After Surly closed as a hospitality venue last November, staffers were working around the clock brewing beer. Sales of packaged and canned beer went up, DiNovis says, but draft sales dried up because restaurants and bars were closed.

He says by March, that small group of managers was trying to keep things going with meal kits and delivery service.

“We were just like everybody else, pivoting and changing every day,” DiNovis said. “Every day was walking into new restrictions changes and a lot of fear. We were all scared.”

Last fall, a number of Surly employees wanted to unionize. The election failed by a single vote, but the majority of employees who did vote were in favor of unionization. At the time, organizers also said many employees didn’t vote, and a majority wasn’t reached.
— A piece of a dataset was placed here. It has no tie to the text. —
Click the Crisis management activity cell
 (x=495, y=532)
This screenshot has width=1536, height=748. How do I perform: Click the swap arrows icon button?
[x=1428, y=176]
Now, months later, Surly’s owners have implemented an 18% service charge for customers instead.

“That service charge allows us to take that money that comes in, and spread it out to the entire staff,” DiNovis says. “So basically, all our front line workers and kitchen staff are making on the same level."

After 60 days at work, employees can get health, dental and 401(k) coverage.

DiNovis says the plan is to build out a full-time staff with benefits.

“If it’s a part-time job, you’re fighting for tips,” he said. “We want to make it easier for people to come here, and not have to worry that you’re going to have a dependable amount of income.”

Woods says the benefits take a big financial burden off her mind.

“Just the type of freedom and like the calm with that, knowing these resources are an option for you and other people as well,” she said. “Adds a level of peace and contentment for sure.”

DiNovis says employees are being trained to work in all areas at the brewery, from food prep to behind the bar to the retail store. Previously, different sections of the business were operated as separate entities.

“If you’re a retail employee, and there was only two shifts available, you’d never have the opportunity to have full-time status,” DiNovis explains. “Now a lot of our staff are cross-trained, so we have these flex positions.”

As far as pandemic precautions are concerned, masks are not required inside, Surly says, although employees have the option to wear them if they want.

Meanwhile, customers like McFarland says it’s just nice to have a beer with friends: a sign of summer.

“I think there was a sense of community kind of coming back to,” she says. “I think it was really isolating this past year and just being back with everybody and having that sense of community, I think that’s a really great feeling.”